Q&A with Lino Zambito: The corruption inquiry's star witness

Former construction boss Lino Zambito became a household name last fall when he opened the Charbonneau corruption inquiry with shocking testimony that described a city rife with corruption.

Quebec Charbonneau commission set to resume on Sept. 3

Lino Zambito says he is proud of his testimony and would do it again if given the chance. (CBC)

Former construction boss Lino Zambito became a household name last fall when he opened the Charbonneau corruption inquiry with his testimony and described a city rife with corruption and collusion.
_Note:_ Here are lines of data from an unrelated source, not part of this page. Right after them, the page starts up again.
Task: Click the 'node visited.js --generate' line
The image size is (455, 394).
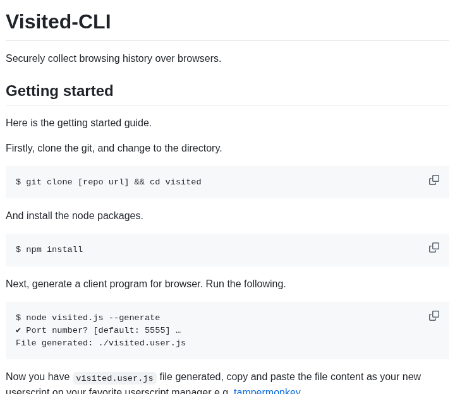Action: (88, 318)
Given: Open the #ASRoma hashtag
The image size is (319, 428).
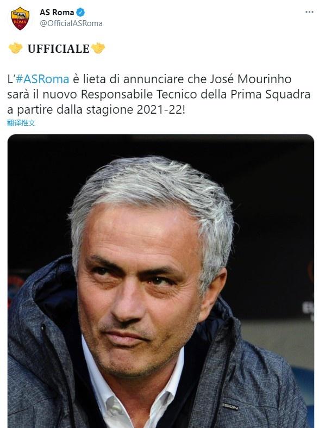Looking at the screenshot, I should (42, 79).
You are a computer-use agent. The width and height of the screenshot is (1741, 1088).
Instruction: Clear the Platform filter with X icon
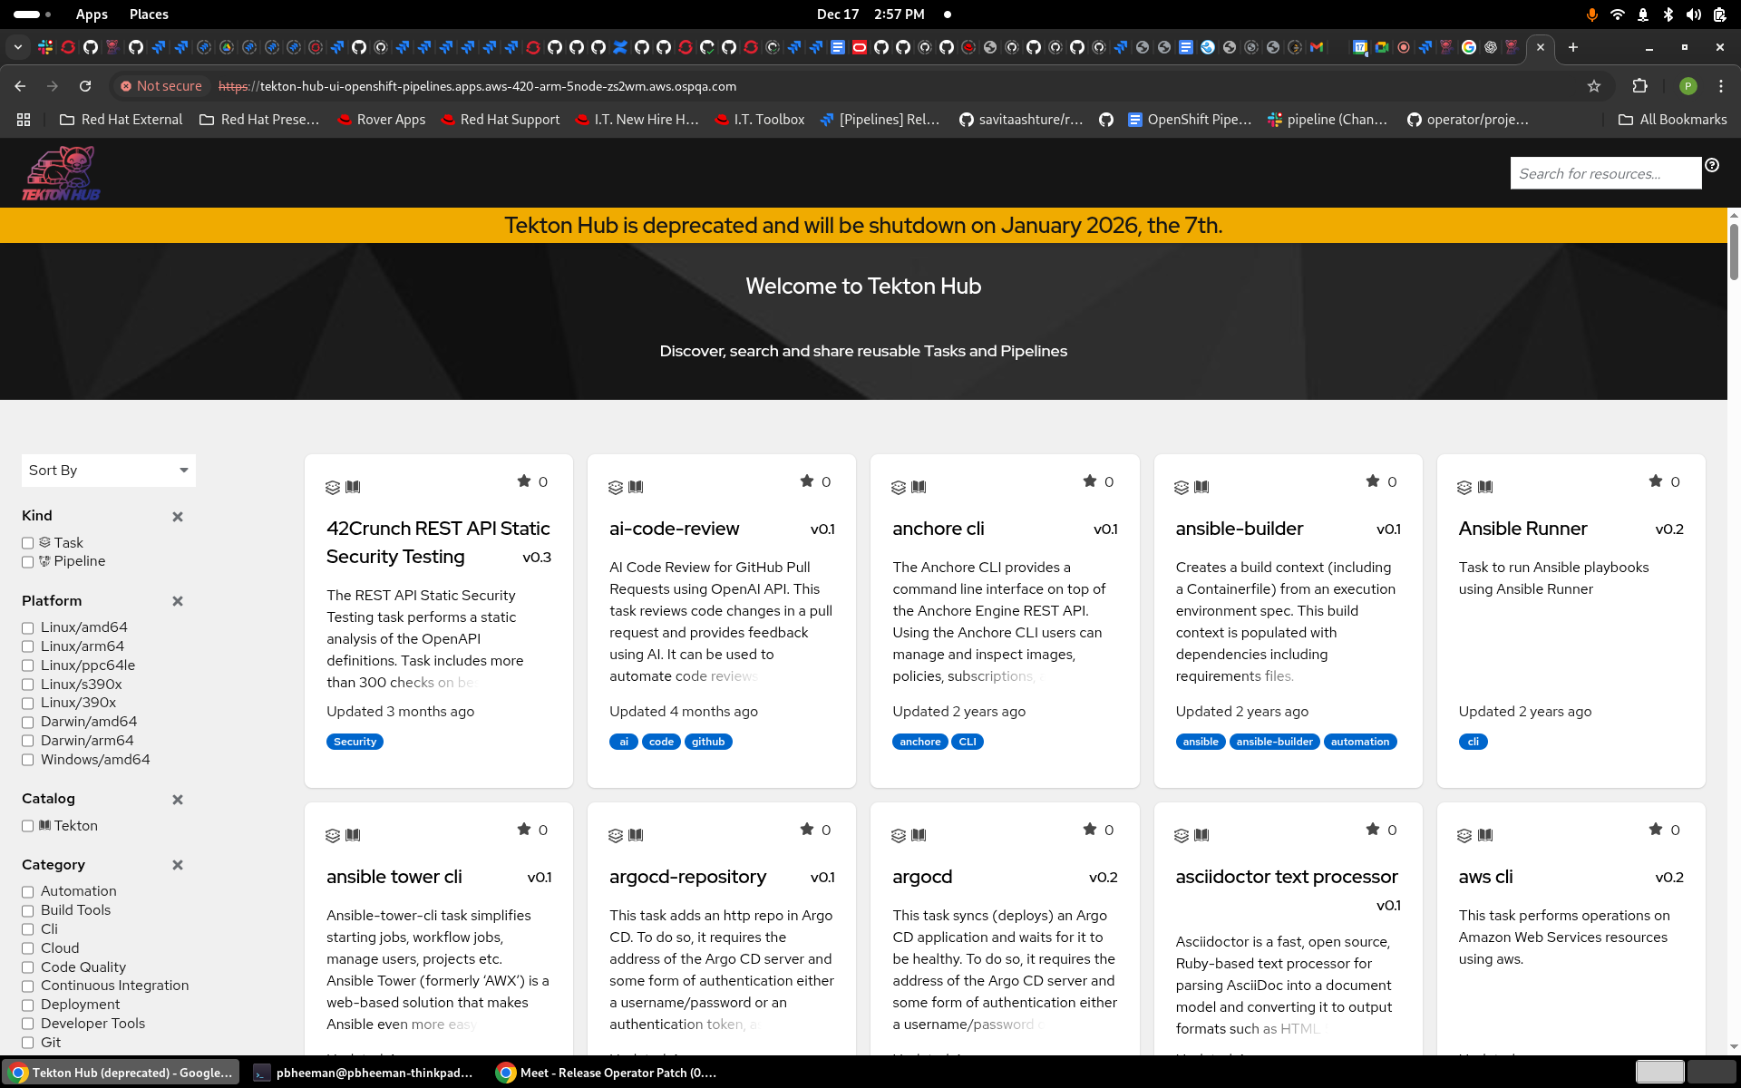pyautogui.click(x=178, y=601)
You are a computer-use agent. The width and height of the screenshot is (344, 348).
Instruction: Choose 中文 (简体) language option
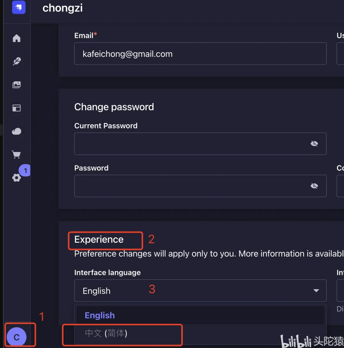(x=106, y=333)
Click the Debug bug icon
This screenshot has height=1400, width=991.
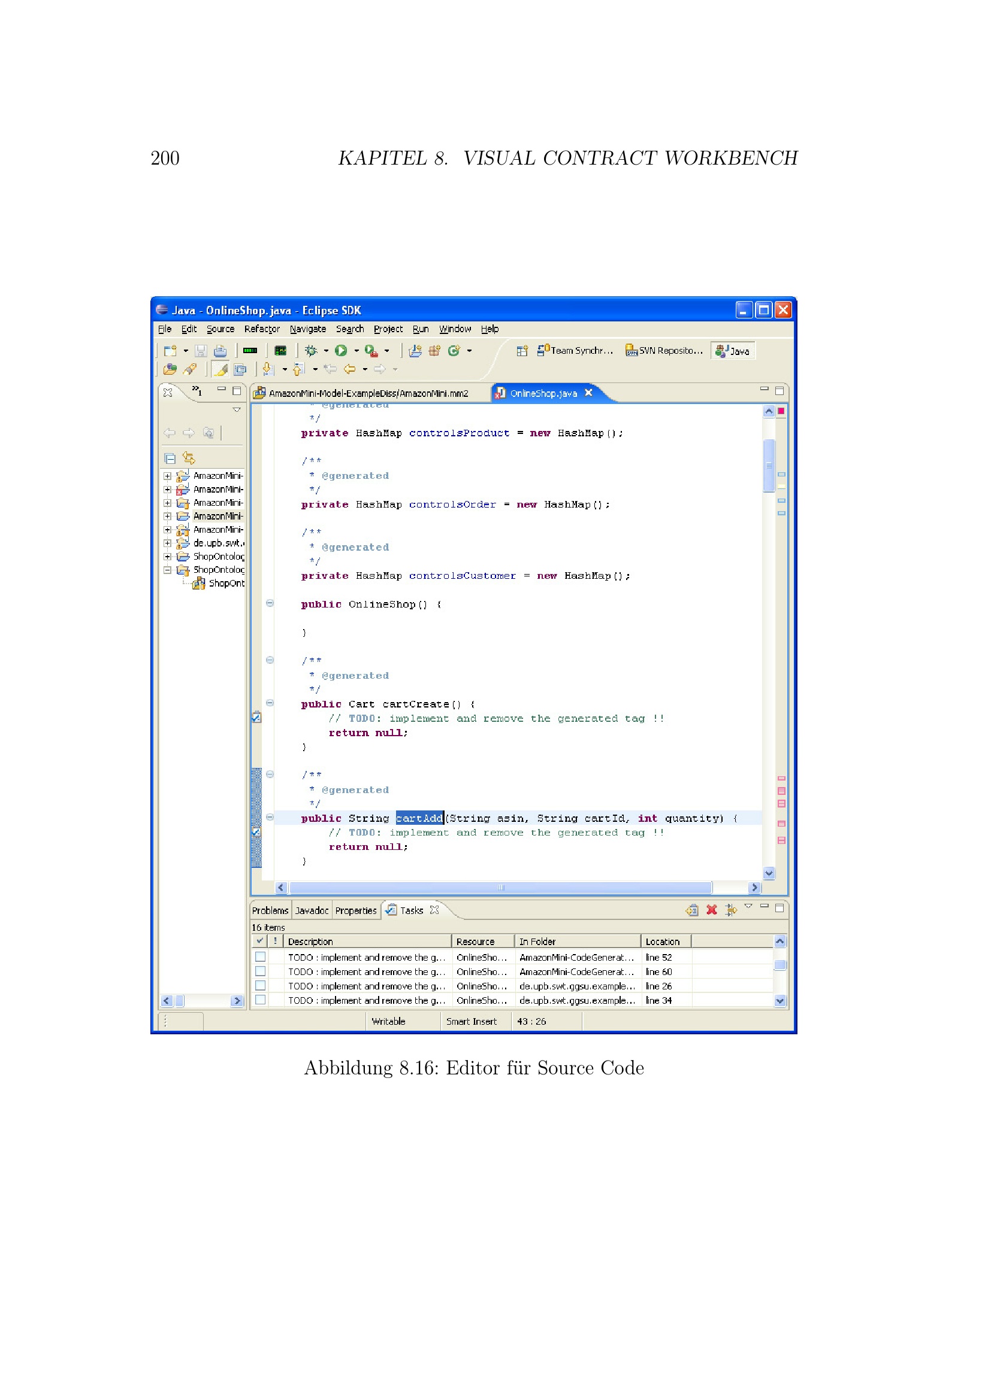311,351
One year later, Zambito sat down with Radio-Canada`s Marie-France Bazzo for a one-on-one interview about his transparency, the upcoming municipal election and the Mafia.

Marie-France Bazzo: Why were you so open and transparent in your testimony at the commission?

Lino Zambito: When I received the subpoena to testify, I decided to tell the commission what I had lived in order to help at least make some minor change in the Quebec construction industry, because I believed the industry … was sick.

Did it pay off?

LZ: I am proud of my testimony … of course there are some people who judge me … but if I had the chance to do it again tomorrow, I would do the same thing.

Do you feel you’ve paid a higher price than some other principal witnesses before the Charbonneau commission?

LZ: I was the first witness ... I find it strange that despite my bankruptcy the city of Montreal is still taking legal action against me … We’re offering information and solutions and they’re attacking the people who are being transparent.

They should focus on ending corruption and collusion in the Montreal area instead of attacking witnesses who are offering solutions.

In light of Quebec's upcoming Nov. 3 municipal elections, do you think there are still people who back candidates who were, for example, former members of the Union Montréal party?

LZ: The commission focused on Montreal and Laval. I thought this was unfortunate, because the North Shore is bad as well. Now we are two months away from the November elections and there are candidates in certain towns that I know were financed by engineering firms, by political parties. There are several towns on the North Shore that I know of.

So you don’t think there will be as much change in areas outside of Montreal?

LZ: I think Montreal and Laval will see changes because they were put in the spotlight. The towns on the North Shore and on the South Shore — I’m a little skeptical that any real change will happen.

Has the corruption inquiry taken enough time to look into the Mafia?

LZ: I think that we have only touched on the subject … I think the commission needs to take a closer look at organized crime and also the links between unions and the construction industry. I hope in the next days, the next weeks, we will really address that. I think they have only touched on a small part of something that is much bigger.

Do you think there’s a link between organized crime and unions?

LZ: They aren’t exactly the same thing, but one certainly goes with the other. Unions are often associated with biker gangs … so for me it’s just another type of organized crime. I think in the fall the commission will get to the bottom of that.

Do you have the impression that the efforts to clean up the construction industry, for instance UPAC (anti-corruption unit) raids, is it all enough? Is it working?

LZ: I think the effort is there, but it has to last. It can't just be there for the first three years of the Charbonneau commission. It must be permanent. They have to stay vigilant. The government must update its laws and evolve with the construction industry.

Do you regret being so transparent when you testified?

LZ: No, I said what I had to say. I said what I knew. I shared what I thought was important information that would help the commission move forward.  

The Quebec corruption inquiry is set to resume on Sept. 3.